Chapter 1
Foundations
Requirements · Scale · Latency · Consistency · Tradeoffs
Ready to practise interactively?
Explore this chapter with quizzes, diagrams, and real-world examples in the full interactive experience.
Requirements Framing
Always open here. Jumping to architecture without this is the #1 failure signal at Staff level.
- Functional requirements — what the system does (send message, stream video, process payment)
- Non-functional requirements — how well it does it (latency, availability, consistency, security)
- DAU (Daily Active Users) / MAU (Monthly Active Users) estimation — drives architecture decisions (50M DAU = very different from 500K DAU)
- Latency targets — define p50 (50th percentile) and p99 (99th percentile) explicitly before designing
- Consistency model — strong consistency (banking) vs eventual consistency (social feeds)
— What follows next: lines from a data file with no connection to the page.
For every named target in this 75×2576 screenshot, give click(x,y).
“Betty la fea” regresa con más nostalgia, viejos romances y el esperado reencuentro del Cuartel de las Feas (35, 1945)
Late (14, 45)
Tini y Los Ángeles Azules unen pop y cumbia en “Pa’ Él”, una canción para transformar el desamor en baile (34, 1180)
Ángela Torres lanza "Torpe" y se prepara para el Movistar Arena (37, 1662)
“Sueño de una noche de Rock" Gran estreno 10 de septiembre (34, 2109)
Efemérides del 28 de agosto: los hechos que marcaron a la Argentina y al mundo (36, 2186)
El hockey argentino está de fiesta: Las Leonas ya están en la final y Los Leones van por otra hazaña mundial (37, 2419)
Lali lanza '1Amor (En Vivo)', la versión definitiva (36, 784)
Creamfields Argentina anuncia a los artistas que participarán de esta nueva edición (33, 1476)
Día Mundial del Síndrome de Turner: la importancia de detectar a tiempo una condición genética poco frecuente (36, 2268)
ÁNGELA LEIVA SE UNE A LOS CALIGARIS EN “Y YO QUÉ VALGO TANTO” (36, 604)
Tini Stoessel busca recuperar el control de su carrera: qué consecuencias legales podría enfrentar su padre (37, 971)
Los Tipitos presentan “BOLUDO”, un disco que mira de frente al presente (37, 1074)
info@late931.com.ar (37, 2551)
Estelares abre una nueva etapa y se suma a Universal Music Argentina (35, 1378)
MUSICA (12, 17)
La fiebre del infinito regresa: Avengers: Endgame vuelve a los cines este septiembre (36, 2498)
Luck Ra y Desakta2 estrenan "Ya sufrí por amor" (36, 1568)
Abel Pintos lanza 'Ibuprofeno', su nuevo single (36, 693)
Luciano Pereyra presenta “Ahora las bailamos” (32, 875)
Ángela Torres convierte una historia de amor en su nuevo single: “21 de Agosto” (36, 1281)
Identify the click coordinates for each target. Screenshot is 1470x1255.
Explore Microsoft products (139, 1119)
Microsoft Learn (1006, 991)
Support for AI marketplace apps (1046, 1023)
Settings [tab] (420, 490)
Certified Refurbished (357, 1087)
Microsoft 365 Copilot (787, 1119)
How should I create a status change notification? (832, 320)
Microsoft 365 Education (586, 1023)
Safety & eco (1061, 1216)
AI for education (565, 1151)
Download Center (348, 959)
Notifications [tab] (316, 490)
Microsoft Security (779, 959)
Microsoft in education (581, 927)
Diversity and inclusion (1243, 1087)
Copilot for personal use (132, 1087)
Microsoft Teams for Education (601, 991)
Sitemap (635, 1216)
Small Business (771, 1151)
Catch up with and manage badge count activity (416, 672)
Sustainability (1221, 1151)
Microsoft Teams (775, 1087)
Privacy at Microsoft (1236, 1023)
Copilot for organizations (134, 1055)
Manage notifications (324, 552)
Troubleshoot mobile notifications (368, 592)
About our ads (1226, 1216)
- Reliability / SLA (Service Level Agreement) — 99.9% uptime = 8.7 hrs downtime/year; 99.99% = 52 mins/year
- Security & privacy — PII (Personally Identifiable Information) handling, compliance (GDPR (General Data Protection Regulation), HIPAA (Health Insurance Portability and Accountability Act)), data residency
Interview tip: Before I design anything, let me clarify requirements. I'll separate functional from non-functional, then nail down scale so my architecture choices are proportionate.
Latency — p50 (50th percentile), p95 (95th percentile), p99 (99th percentile), p999 (99.9th percentile)
Percentile latency measures how fast requests complete for a given % of users. Think of 100 users making the same request — p99 is how long the 99th-slowest user waited.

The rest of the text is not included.